A Taste of Life at Windrush Alpacas

October 26, 2008

Another New Arrival With An Interesting Quirk

 

Yesterday was a beautiful warm sunny day, too nice for one of the three remaining pregnant girls not to give birth.  This time it was Melody’s turn.

 

Melody is a maiden alpaca, so this was her first time birthing.  She went into labor shortly after she had been fed, taking herself away from the herd, sitting rolled on one hip and flaring at the nostrils.   Melody made several visits to the poop pile, initially passing poop and then not passing anything.  Textbook signs of labor in an alpaca.

 

Melody’s labor progressed well and I could start to see a nose arriving.  It looked dark and I called Melody’s owners (Bob and Regina Dart) to give them an update.  I went into the house to get my usual collection of supplies and towels and when I came out I could see more of the crias nose was presented but the amniotic sac was still in tact.  As I looked at the cria I could see that it was actually had a light nose but it looked dark because the amniotic fluid was a deep yellow color.

 

Usually the amniotic fluid on an alpaca cria is a clear color, I had not seen this yellow color before.  I burst the sac to release some pressure, which would help Melody make some progress.

 

The delivery went well, and Melody delivered a beautiful white male cria, except he wasn’t quite white, he was bright yellow toward the rear!  Bright yellow is certainly not on the color chart of the Alpaca Registry, so what was the deal with this bright yellow coloring?

 

In addition to the bright yellow we could see the cria had what appeared to be poop on his hind legs.  By this time Bob Dart had arrived along with Mitch Murry from Sandy Acres Alpaca Farm, who was visiting Bob and Regina.

 

We decided a call to the vet was in order, our concern being that maybe Melody had torn some of her bowel during birth.  Being a Saturday the vet’s phone went to his voicemail so we waited for him to call back.

 

In the meantime Bob called Regina to tell her the latest news on the cria and Regina got on her computer and did some research to see if she could find any reference to bright yellow amniotic fluid and feces in the amniotic fluid.  Regina quickly found a reference to just what we were seeing, except it was in goats.

 

Apparently sometimes prior to or during labor and delivery goat kids can pass their Meconium while still in the amniotic sac.  This causes the yellow coloring and poop on the cria’s hind legs that we were seeing.  This does not usually cause any problems with the cria unless the birth is difficult and the cria aspirates the fluid into the lungs.  Melody’s cria had a good birth, certainly not traumatic so it seemed as if everything would be okay.

 

I later went online and found a reference to this situation in goats at http://goat-link.com If you scroll down to the heading “Meconium” you will be able to read a little about this condition and if you scroll a little further you will see a picture of a goat kid whose fleece looks like Melody’s cria’s fleece did due to meconium staining.

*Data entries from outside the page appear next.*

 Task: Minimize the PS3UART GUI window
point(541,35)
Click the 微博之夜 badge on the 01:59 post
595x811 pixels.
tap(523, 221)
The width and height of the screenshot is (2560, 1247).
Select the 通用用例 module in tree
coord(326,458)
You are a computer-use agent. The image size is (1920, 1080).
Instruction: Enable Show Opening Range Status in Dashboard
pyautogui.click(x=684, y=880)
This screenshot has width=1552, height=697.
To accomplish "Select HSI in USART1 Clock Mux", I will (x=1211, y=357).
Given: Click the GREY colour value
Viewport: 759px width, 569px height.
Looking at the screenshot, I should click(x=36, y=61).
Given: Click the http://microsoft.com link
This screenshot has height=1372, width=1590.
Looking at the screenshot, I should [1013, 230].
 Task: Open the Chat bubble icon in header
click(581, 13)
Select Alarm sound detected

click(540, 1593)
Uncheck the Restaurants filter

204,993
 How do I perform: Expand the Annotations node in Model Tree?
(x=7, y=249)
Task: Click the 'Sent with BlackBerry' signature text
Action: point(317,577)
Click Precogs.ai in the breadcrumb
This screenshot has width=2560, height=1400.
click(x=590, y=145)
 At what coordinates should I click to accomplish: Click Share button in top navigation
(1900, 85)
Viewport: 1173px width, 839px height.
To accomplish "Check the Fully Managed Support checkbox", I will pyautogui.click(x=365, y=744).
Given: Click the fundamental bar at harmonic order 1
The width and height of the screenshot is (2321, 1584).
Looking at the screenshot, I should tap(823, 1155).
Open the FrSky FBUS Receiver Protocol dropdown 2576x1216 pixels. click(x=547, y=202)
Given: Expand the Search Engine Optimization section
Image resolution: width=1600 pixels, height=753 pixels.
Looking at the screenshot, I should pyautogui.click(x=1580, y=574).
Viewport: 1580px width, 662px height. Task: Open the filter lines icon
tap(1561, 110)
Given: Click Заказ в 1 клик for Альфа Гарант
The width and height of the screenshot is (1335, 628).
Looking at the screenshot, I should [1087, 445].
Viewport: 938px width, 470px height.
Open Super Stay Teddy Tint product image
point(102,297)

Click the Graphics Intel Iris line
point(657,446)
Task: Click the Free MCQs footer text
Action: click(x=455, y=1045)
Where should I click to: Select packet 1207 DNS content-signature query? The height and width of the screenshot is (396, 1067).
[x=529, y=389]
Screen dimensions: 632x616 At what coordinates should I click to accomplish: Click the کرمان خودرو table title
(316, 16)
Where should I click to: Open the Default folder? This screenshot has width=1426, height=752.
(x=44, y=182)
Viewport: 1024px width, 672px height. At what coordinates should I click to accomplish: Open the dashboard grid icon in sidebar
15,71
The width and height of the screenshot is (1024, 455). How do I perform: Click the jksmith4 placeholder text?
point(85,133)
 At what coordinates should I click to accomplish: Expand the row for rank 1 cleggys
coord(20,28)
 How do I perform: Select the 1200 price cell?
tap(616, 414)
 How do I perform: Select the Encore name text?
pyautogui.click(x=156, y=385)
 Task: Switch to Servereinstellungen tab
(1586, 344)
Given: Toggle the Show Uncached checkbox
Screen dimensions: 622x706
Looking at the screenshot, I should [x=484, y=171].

Feeling a little more reassured that all would be okay with Melody and her cria we went about the usual routine of drying of the cria, dipping his naval and ensuring he was able to get up and nurse from his dam.

 

Melody seemed fine for the rest of the day, eating hay and keeping an anxious “new mother” eye on her cria.   Her cria nursed and slept as newborn crias do.

 

Today is supposed to be another nice day and so it would not surprise me if we have another cria born, only this time it will most likely not be yellow!